作者
Silvia Mariani,I‐Wen Wang,Bas C.T. van Bussel,Samuel Heuts,Dominik Wiedemann,Diyar Saeed,Iwan C.C. van der Horst,Mattéo Pozzi,Antonio Loforte,Udo Boeken,Robertas Samalavičius,Karl Bounader,Xiaotong Hou,Jeroen J.H. Bunge,Hergen Buscher,Leonardo Salazar,Bart Meyns,Daniel Herr,Sacha Matteucci,Sandro Sponga,Kollengode Ramanathan,Claudio Russo,Francesco Formica,Pranya Sakiyalak,Antonio Fiore,Daniele Camboni,Giuseppe Maria Raffa,Rodrigo Díaz,Jae‐Seung Jung,Jan Bělohlávek,Vin Pellegrino,Giacomo Bianchi,Matteo Pettinari,Alessandro Barbone,José Pérez García,Kiran Shekar,Glenn Whitman,Roberto Lorusso,Justine M. Ravaux,Anne‐Kristin Schaefer,Luca Conci,Philipp Szalkiewicz,Khalil Jawad,Sven Lehmann,Jean-François Obadia,Nikolaos Kalampokas,Erwan Flécher,Dinís Dos Reis Miranda,Kogulan Sriranjan,Michael A. Mazzeffi,Nazli Vedadi,Marco Di Eusanio,Graeme MacLaren,Vitaly Sorokin,Alessandro Costetti,Çhristof Schmid,Roberto Castillo,Vladimír Mikulenka,Marco Solinas
摘要
Abstract
Objectives
Postcardiotomy extracorporeal membrane oxygenation (ECMO) can be initiated intraoperatively or postoperatively based on indications, settings, patient profile, and conditions. The topic of implantation timing only recently gained attention from the clinical community. We compare patient characteristics as well as in-hospital and long-term survival between intraoperative and postoperative ECMO. Methods
The retrospective, multicenter, observational Postcardiotomy Extracorporeal Life Support (PELS-1) study includes adults who required ECMO due to postcardiotomy shock between 2000 and 2020. We compared patients who received ECMO in the operating theater (intraoperative) with those in the intensive care unit (postoperative) on in-hospital and postdischarge outcomes. Results
We studied 2003 patients (women: 41.1%; median age: 65 years; interquartile range [IQR], 55.0-72.0). Intraoperative ECMO patients (n = 1287) compared with postoperative ECMO patients (n = 716) had worse preoperative risk profiles.
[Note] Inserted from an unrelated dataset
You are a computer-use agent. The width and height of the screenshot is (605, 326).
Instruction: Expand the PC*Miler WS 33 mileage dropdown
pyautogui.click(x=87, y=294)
Cardiogenic shock (45.3%), right ventricular failure (15.9%), and cardiac arrest (14.3%) were the main indications for postoperative ECMO initiation, with cannulation occurring after (median) 1 day (IQR, 1-3 days). Compared with intraoperative application, patients who received postoperative ECMO showed more complications, cardiac reoperations (intraoperative: 19.7%; postoperative: 24.8%, P = .011), percutaneous coronary interventions (intraoperative: 1.8%; postoperative: 3.6%, P = .026), and had greater in-hospital mortality (intraoperative: 57.5%; postoperative: 64.5%, P = .002). Among hospital survivors, ECMO duration was shorter after intraoperative ECMO (median, 104; IQR, 67.8-164.2 hours) compared with postoperative ECMO (median, 139.7; IQR, 95.8-192 hours, P < .001), whereas postdischarge long-term survival was similar between the 2 groups (P = .86). Conclusions
Intraoperative and postoperative ECMO implantations are associated with different patient characteristics and outcomes, with greater complications and in-hospital mortality after postoperative ECMO. Strategies to identify the optimal location and timing of postcardiotomy ECMO in relation to specific patient characteristics are warranted to optimize in-hospital outcomes.